BMJ Published 05 October 1996 Cite this as: BMJ 1996;313:887
A good friend of mine is a talented, if brittle, actress, and we once went to see her play the title role in Agnes of God. The eponymous heroine is required to go into labour on stage, and her writhing and moaning was more realistic than any “real” delivery I’ve ever witnessed. She was unencumbered by any drips or tubes, she hadn’t got 20 pounds of fluid holding her down, and she was a total and absolute show-off. So it was no surprise that her imitation was vastly more real than the real thing itself.
In fact, she was so stunningly life-like that I was almost going to stand up and shout to the rest of the audience, “Omigod! She really is having a baby!” The curse of the perfect artist had come upon her; she had been too true.

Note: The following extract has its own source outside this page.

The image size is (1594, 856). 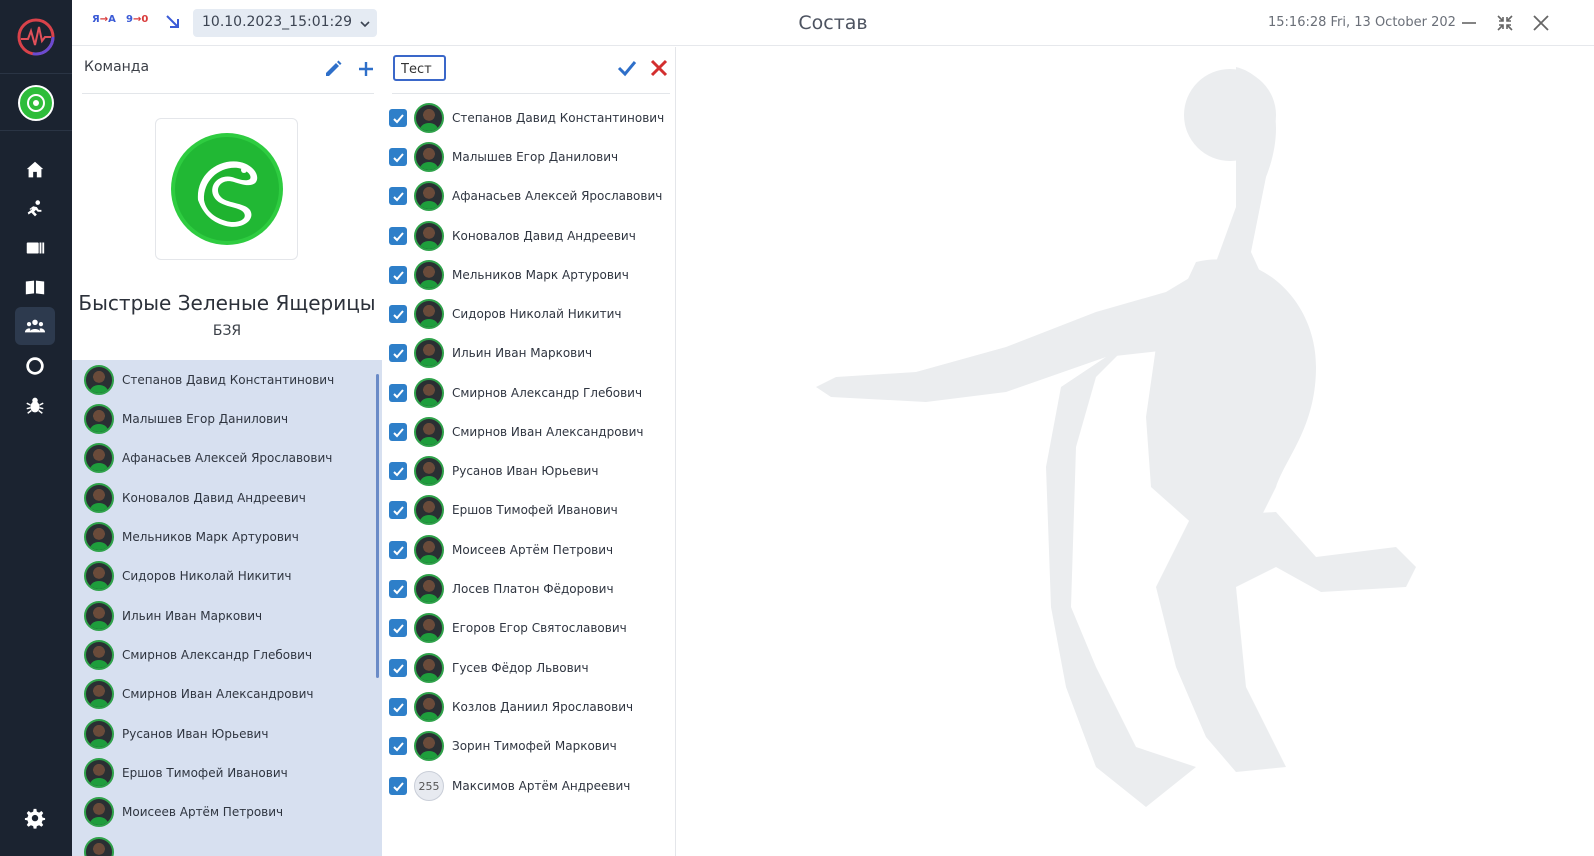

Great minds think alike, and G K Chesterton made the same observation in The Man Who Was Thursday, where a spy infiltrates the anarchists by assuming the identity of a crippled professor. When the real professor turns up, no one believes him, as the fake cripple is much more authentic and vividly paralytic. The fake, the simulator, has the freedom of movement and imagination. An old man in poor health could not be expected to be so impressively feeble as a young actor in the prime of his life. Artifice is a distinctive mark of the human genius.
Our medical textbooks are similarly unfettered by reality. In textbook fantasy-land the chest pain in a myocardial infarct will be central, crushing, and conveniently radiate down the left arm. The pulmonary embolus will have pleuritic chest pain and haemoptysis; the appendicitis will start with peri-umbilical pain gradually moving to the right iliac fossa, and elegantly accompanied by vomiting six hours later. The lung cancer will have a cough, perhaps haemoptysis, and can be diagnosed on first visit to the surgery.

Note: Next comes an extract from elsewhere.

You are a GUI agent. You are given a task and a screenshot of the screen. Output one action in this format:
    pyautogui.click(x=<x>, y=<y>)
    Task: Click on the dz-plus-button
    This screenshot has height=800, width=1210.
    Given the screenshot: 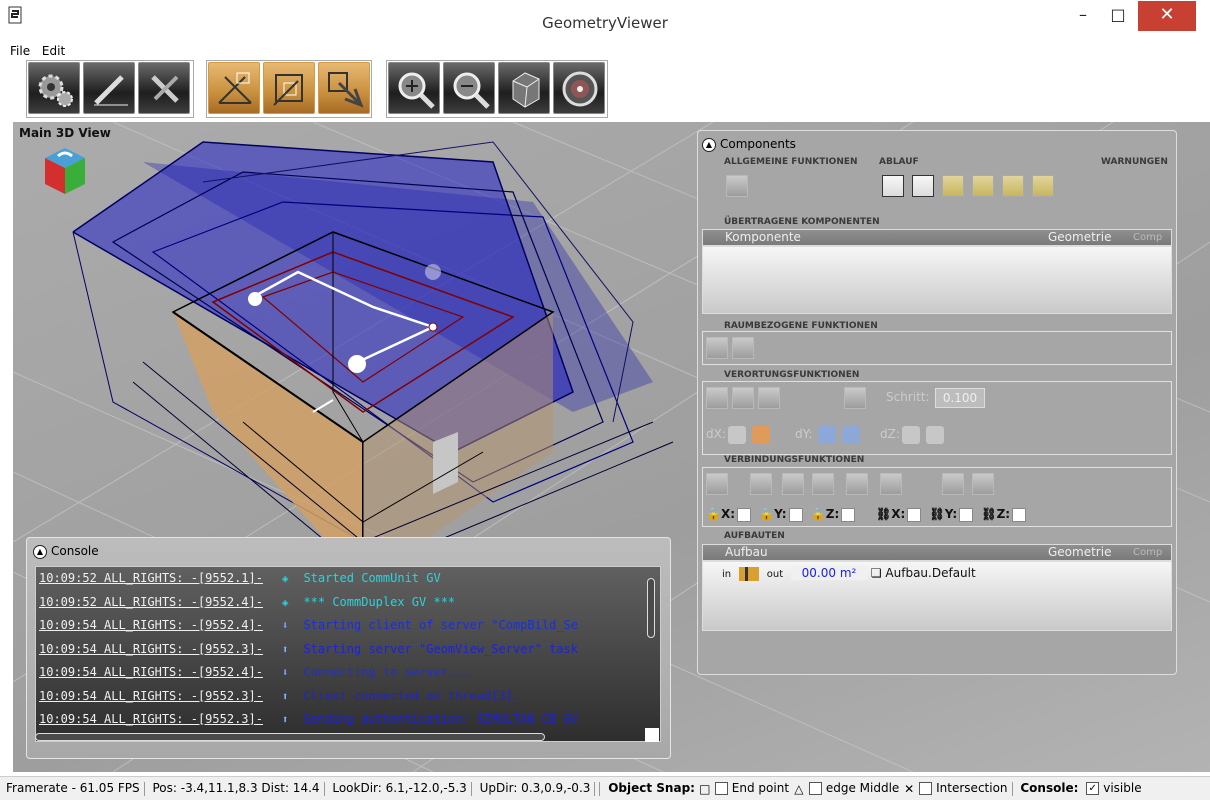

But in general practice, regrettably, real life rears its dead hand; cardiac pain is usually quite indistinguishable from the one billion other chest pains we see every week. Or else it can present in terrifyingly uncommon and capricious ways.
A few years ago I was called out urgently to a patient who had diabetes and who thought she was going hypoglycaemic. When I arrived her glucometer reading was 1.6 mmol/l, so the diagnosis was apparently clear cut. But she did not respond to glucagon and dextrose, and she continued to look pale and unwell. She then developed explosive diarrhoea, which again seemed a reasonable explanation for her persistent weakness, so I was just about to leave her with advice on fluids and a prescription for codeine when my guardian angel tapped me on the shoulder and urged me to admit her “just in case.”
Until then I had never heard of a myocardial infarct masquerading as a typical hypoglycaemic episode decorated with explosive diarrhoea. And before anyone writes in to correct me, the astonishingly fortissimo borborygmi precluded use of the term “silent” infarct.